Furono, appunto questi gli ex combattenti che si impegnarono nel corso degli anni ’20 e 30 in iniziative che riguardavano progetti di ammodernamento strutturale e infrastrutturale. È dell’epoca subito posteriore alla Prima guerra  mondiale la prima industrializzazione dell’agricoltura: basti pensare alle iniziative gestite dalla Opera nazionale combattenti (ONC). Una delle quali fu la “battaglia del grano” per ottenere – anche con l’introduzione di nuove tecniche produttive (per esempio quelle studiate da Giulio Del Pelo Pardi[65]) – una maggiore produzione di cereali dagli stessi areali agricoli che prima ne producevano 5/6 volte di meno.

A ciò si aggiunsero i risultati delle ricerche riguardanti la selezione delle specie di cerali più produttive, nonché l’introduzione di fitofarmaci e di antiparassitari che prima non venivano impiegati.

L’obiettivo nazionale era quello, oltre garantire l’alimento base quale era il pane per tutta la popolazione italiana, anche di ridurre le importazioni dall’estero che gravavano pesantemente sulla bilancia commerciale italiana.

Figura eminente a questo riguardo fu Arrigo Serpieri[66] che, prima come studioso di economia agraria e poi come uomo politico impegnato nel cambiamento programmato del settore, trasformò l’economia rurale da disciplina soprattutto tecnica in un ramo dell’economia nazionale, contribuendo ad elaborare ed attuare quella che fu chiamata “bonifica integrale” riguardante vaste aree del Paese (a cominciare da quella pontina) e la fondazione di nuove città nei territori bonificati.

- - -

#### Obiettivi
A. Secondo il brano sull'agricoltura italiana tra le due guerre, per quale scopo si puntava ad aumentare la produzione di cereali con la "battaglia del grano"? Rispondi in una-tre frasi.
B. Trascrivi fedelmente la parte del brano sull'agricoltura italiana tra le due guerre che si apre con le parole "Furono, appunto questi" e si chiude con "volte di meno.".
C. Prosegui il brano sull'agricoltura italiana tra le due guerre a partire dal punto in cui si interrompe.
Le voci riportate più avanti non hanno alcun legame con il brano sull'agricoltura italiana tra le due guerre.

#### Voci estratte
- - -

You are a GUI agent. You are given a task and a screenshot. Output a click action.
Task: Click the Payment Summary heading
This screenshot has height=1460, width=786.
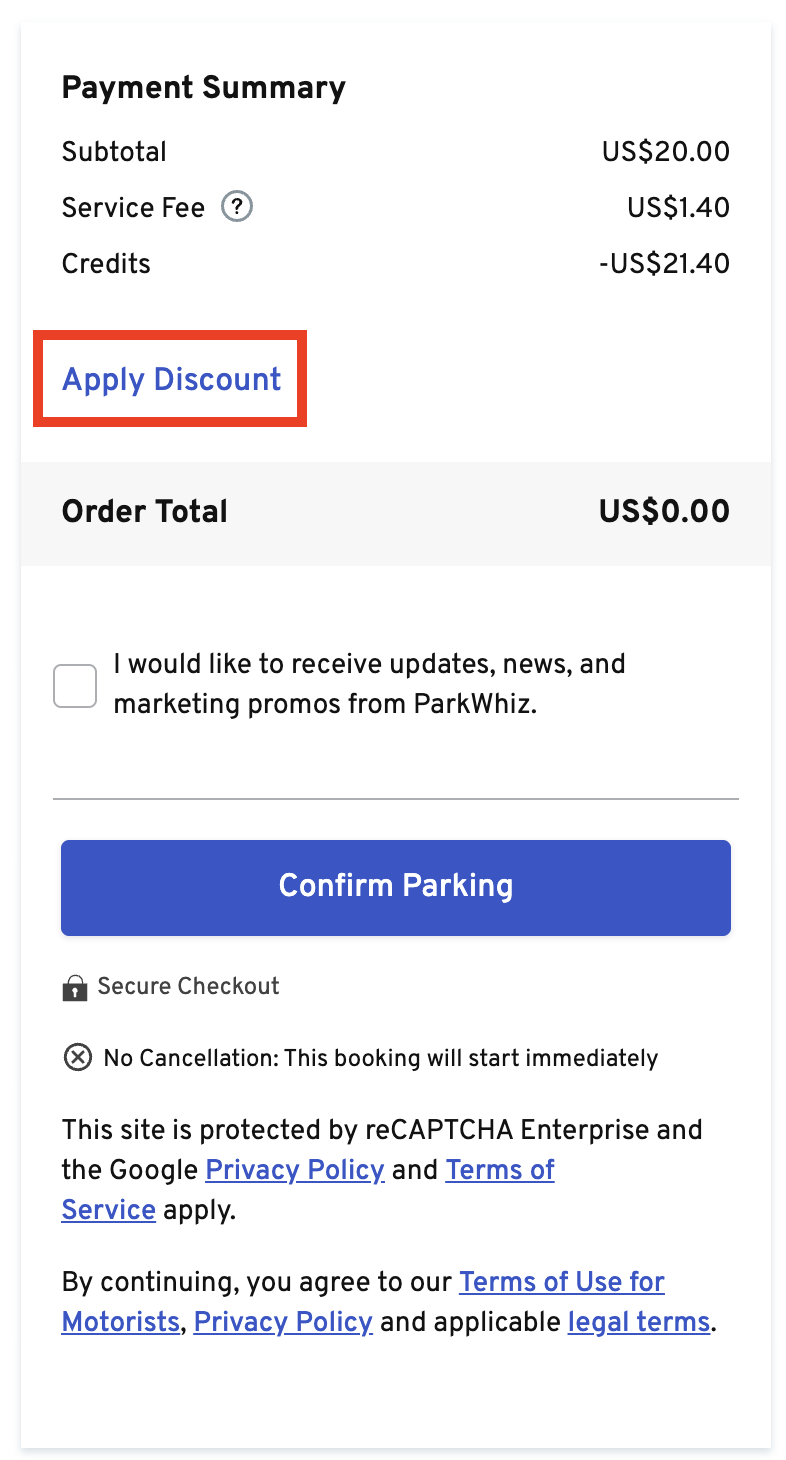[x=204, y=87]
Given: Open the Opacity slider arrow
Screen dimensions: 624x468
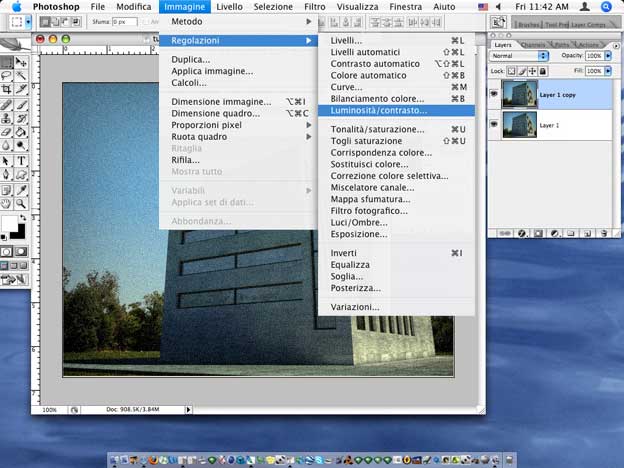Looking at the screenshot, I should click(x=609, y=56).
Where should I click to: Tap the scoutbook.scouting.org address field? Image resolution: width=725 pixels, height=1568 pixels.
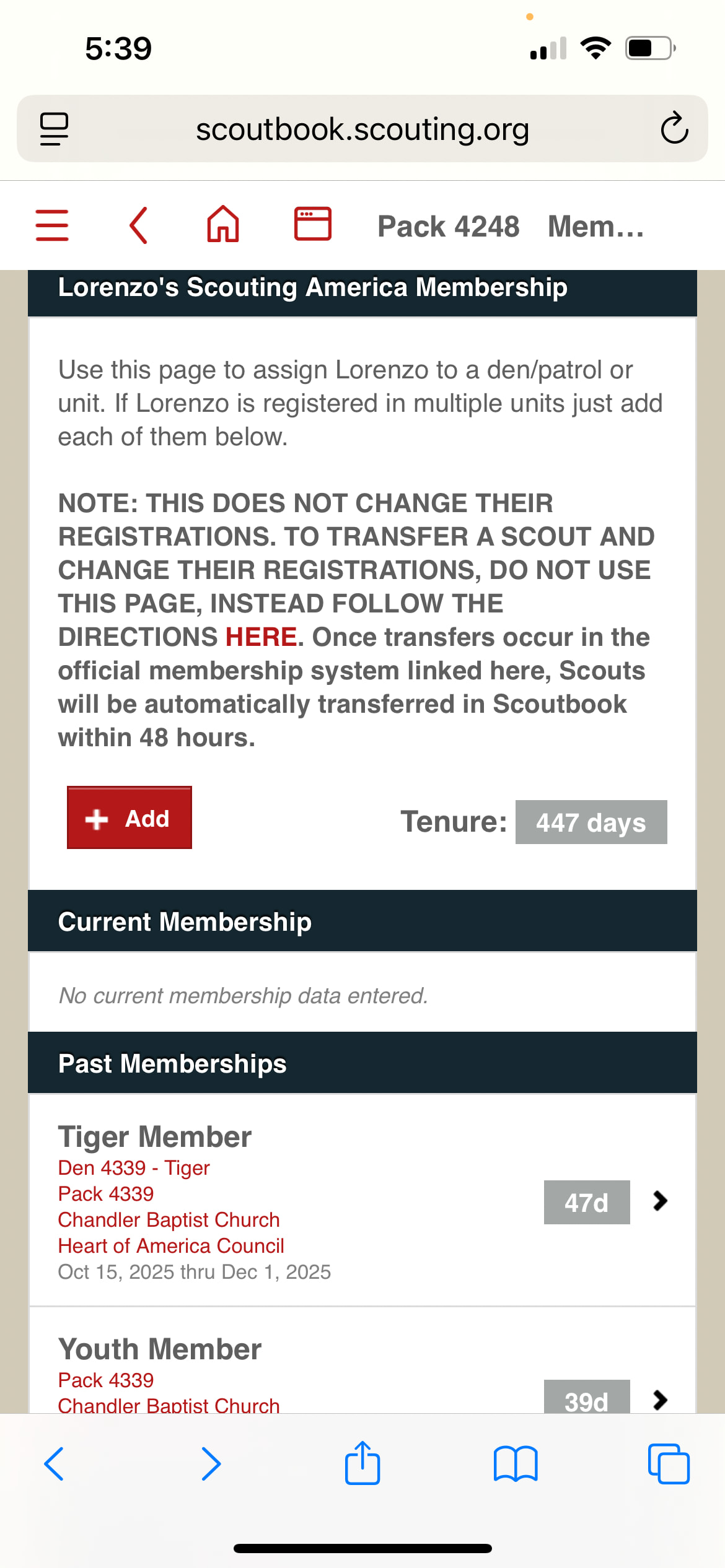click(362, 129)
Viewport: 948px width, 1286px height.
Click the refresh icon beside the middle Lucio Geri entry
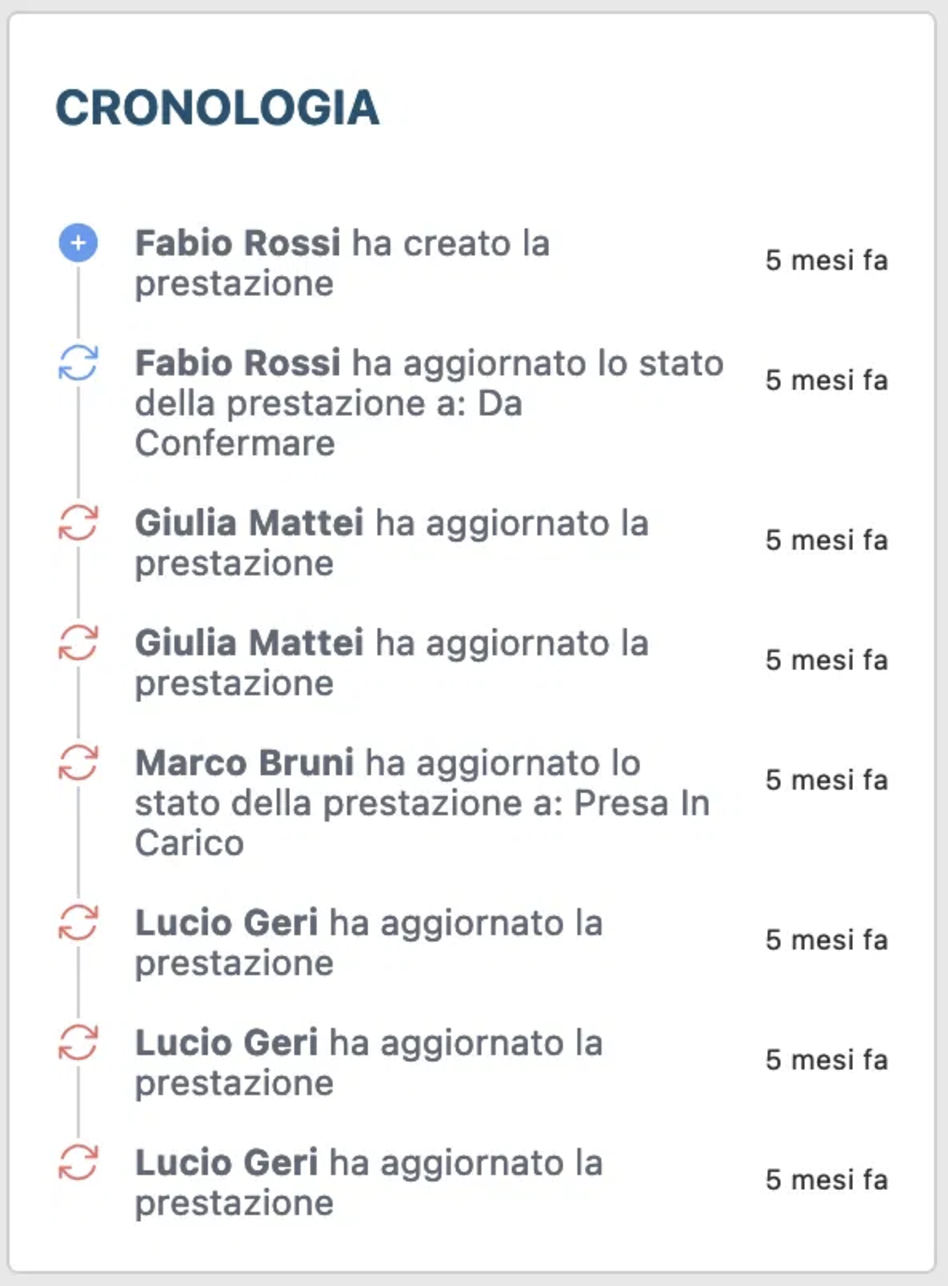78,1043
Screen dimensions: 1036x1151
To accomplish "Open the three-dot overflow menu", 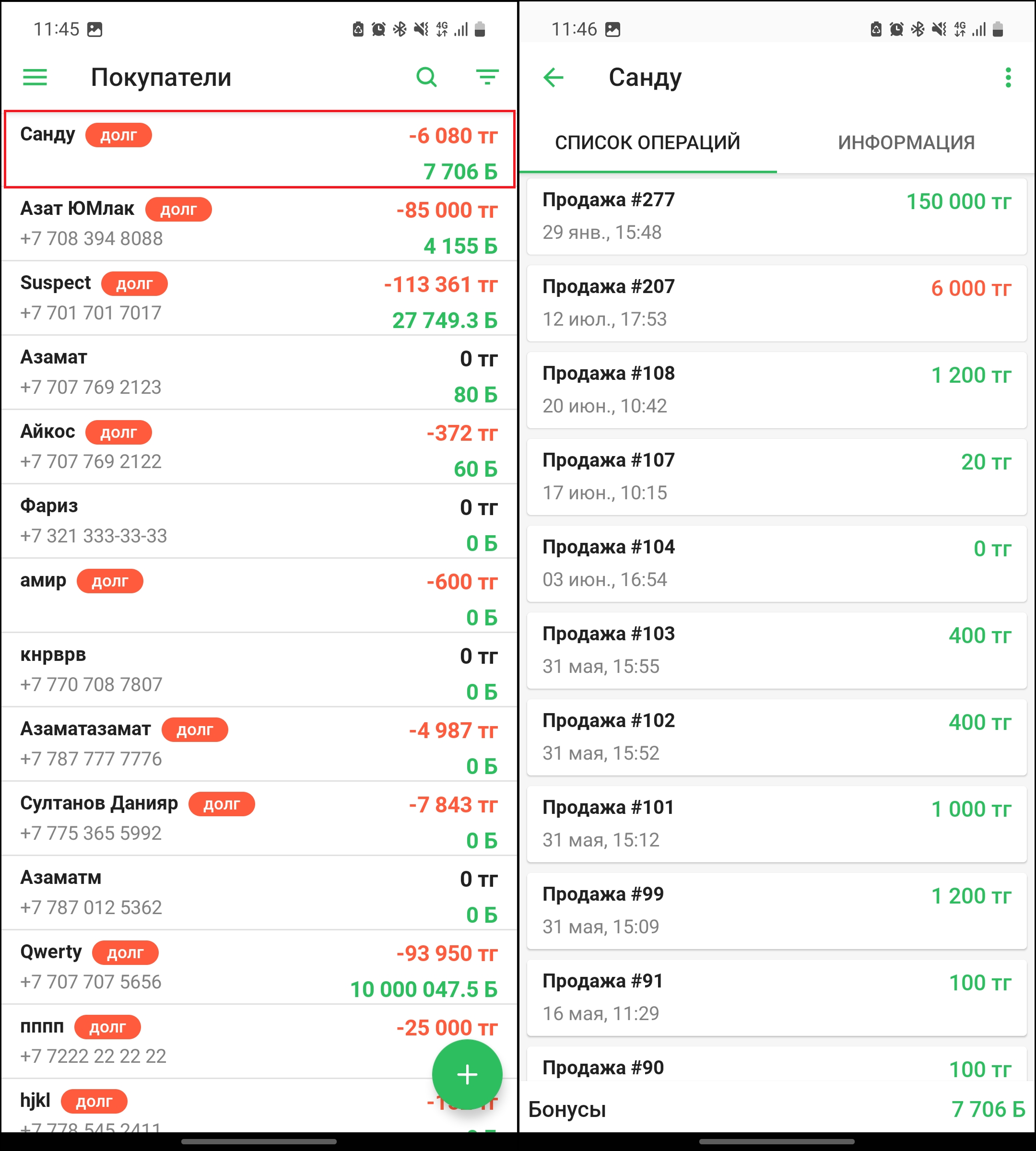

- - -

#### Risposte fornite
A. L'obiettivo nazionale era garantire a tutta la popolazione italiana il pane, alimento di base. Si voleva inoltre ridurre le importazioni dall'estero, che gravavano pesantemente sulla bilancia commerciale italiana.

B.
Furono, appunto questi gli ex combattenti che si impegnarono nel corso degli anni ’20 e 30 in iniziative che riguardavano progetti di ammodernamento strutturale e infrastrutturale. È dell’epoca subito posteriore alla Prima guerra  mondiale la prima industrializzazione dell’agricoltura: basti pensare alle iniziative gestite dalla Opera nazionale combattenti (ONC). Una delle quali fu la “battaglia del grano” per ottenere – anche con l’introduzione di nuove tecniche produttive (per esempio quelle studiate da Giulio Del Pelo Pardi[65]) – una maggiore produzione di cereali dagli stessi areali agricoli che prima ne producevano 5/6 volte di meno.

C.
Naturalmente pure tutti gli altri comparti dell’economia italiana risentirono positivamente dell’immissione di questa nuova classe dirigente formatasi durante il periodo bellico. La ricerca scientifica e tecnica, avviata e affinata per scopi militari, si ripercosse nella qualità e nell’ampliamento dell’industria manifatturiera.

Per esempio ne trasse vantaggio l’industria navale con la costruzione di famose grandi navi per il trasporto dei passeggeri e delle merci e per il potenziamento della Marina Militare. Analogamente si affermò l’industria automobilistica che puntò a dotare un sempre maggior numero di italiani di automezzi di costruzione nazionale; come pure è da ricordare la nascita dell’industria aeronautica che dotò di apparecchi costruiti in Italia la propria compagnia di bandiera, oltre che ad effettuare l’esportazione di velivoli in vari Paesi europei ed extraeuropei. L’Italia a tal riguardo si dotò di una moderna e consistente flotta aerea militare e conseguì famosi primati nei confronti con le maggiori produzioni mondiali in questo settore.

17. Il ruolo assunto dalle donne e l’amalgama unitario degli italiani.

Passando ad altro argomento, pochi hanno posto attenzione al ruolo assunto dalle donne in Italia in conseguenza della Prima guerra mondiale e alla posizione da esse assunta nei decenni successivi.

Naturalmente, poiché la maggior parte degli uomini prima impiegati in agricoltura – come abbiamo già detto – furono mandati al fronte, a lavorare la terra si impegnarono le donne e da ciò esse assunsero la consapevolezza di essere capaci, oltre che di allevare figli, anche di produrre direttamente al posto degli uomini.

Sui 5 milioni e 760 mila richiamati alle armi dal 1915 al 1918, ben 2 milioni e 600 mila furono lavoratori agricoli. Ciò provocò, secondo i calcoli elaborati dal Serpieri, una diminuzione di oltre il 50% di uomini adulti addetti ai lavori dei campi (da 4 milioni 800 mila a 2 milioni e 200 mila) e ciò nell’ambito di un calo complessivo di unità lavoratrici in tutti i settori agricoli di circa un terzo (da 7 milioni e 660 mila complessivi prima del conflitto a 5 milioni e 60 mila unità durante il periodo bellico)[67].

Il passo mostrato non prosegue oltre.